GRAIL is focused on improving lives by developing pioneering technologies to detect cancer early. As a member of our team, you will help manage the end-to-end data lifecycle, ensuring data integrity, reliability, and compliance in a regulated environment. You will work closely with cross-functional teams including lab scientists, data scientists, biostatisticians, medical directors, and software engineers to create critical datasets and data solutions that drive our product pipeline.
We are seeking a Staff Data Engineer to develop, optimize, and manage GRAIL’s data lifecycle from sample ingestion to analysis, ensuring compliance with regulatory and clinical standards. You will partner with cross-functional teams to ensure that data solutions are high-quality, scalable, and aligned with our regulatory requirements, including FDA and other global health authorities.
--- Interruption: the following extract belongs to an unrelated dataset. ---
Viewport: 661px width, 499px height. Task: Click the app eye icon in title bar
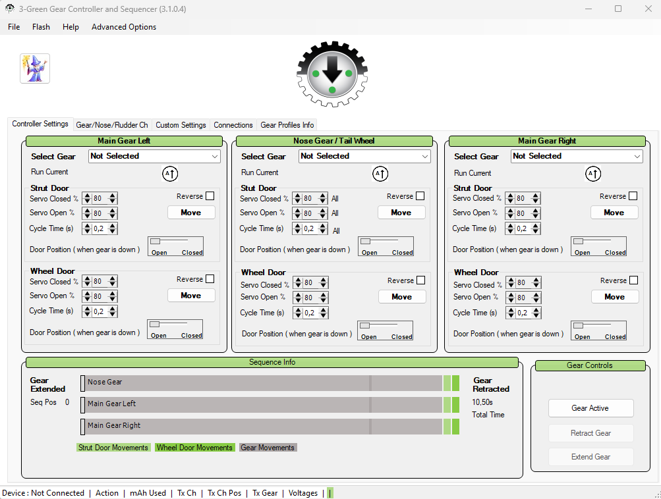(9, 9)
This is a hybrid role and requires you to be onsite at least 2 days a week in Menlo Park, CA.
Responsibilities: - Lead the design, development, and optimization of scalable ETL pipelines and data configurations to support the ingestion, transformation, and analysis of clinical and research datasets, ensuring alignment with regulatory and product requirements.
- Collaborate with data scientists, biostatisticians, and clinical teams to understand and address the data needs of various programs, including clinical trials, research studies, and regulatory submissions.
- Ensure data integrity, traceability, and quality through robust validation procedures, ensuring compliance with FDA guidelines and other regulatory requirements.
- Proactively identify new technologies, methodologies, and processes to address evolving data management challenges within a regulated biotechnology environment.
- Manage the generation and maintenance of metadata, data navigation tools, and documentation to support operational objectives and streamline study processes.
- Support study operations by ensuring that datasets are structured to meet clinical, scientific, and regulatory milestones, including data locks, submissions, and monitoring.
Preferred Qualifications: - BS/MS in a quantitative scientific field (Computer Science, Engineering, Mathematics, Statistics, Bioinformatics, etc.) with 8+ years of experience in data engineering, ideally within a regulated environment such as biotechnology, pharmaceuticals, medical devices, or healthcare.
- Strong understanding of ETL processes, data pipeline development, and database management, with proven experience delivering data solutions in support of clinical or regulatory requirements.
- Expertise in SQL and Python or R
- Experience working with cloud-based data platforms (AWS, Azure, Google Cloud) with a strong understanding of compliance frameworks (e.g., HIPAA, 21 CFR Part 11, GDPR).
- Excellent problem-solving skills with a track record of ensuring data quality and integrity across complex datasets.
- Demonstrated success working in cross-functional, collaborative teams, with the ability to translate user requirements into scalable, high-quality data solutions.
Highly Desired Qualifications
- 3+ years of experience working in a regulated industry (biotechnology, medical devices, healthcare) with knowledge of compliance and regulatory requirements for data management.
- Proven experience in data lifecycle management for clinical trials, including understanding of regulatory submissions (e.g., FDA PMA, IDMC reports).
- Familiarity with tools like Apache Airflow and DBT for data pipeline orchestration in regulated environments.
The expected, full-time, annual base pay scale for this position is $178K- $223K. Actual base pay will consider skills, experience, and location.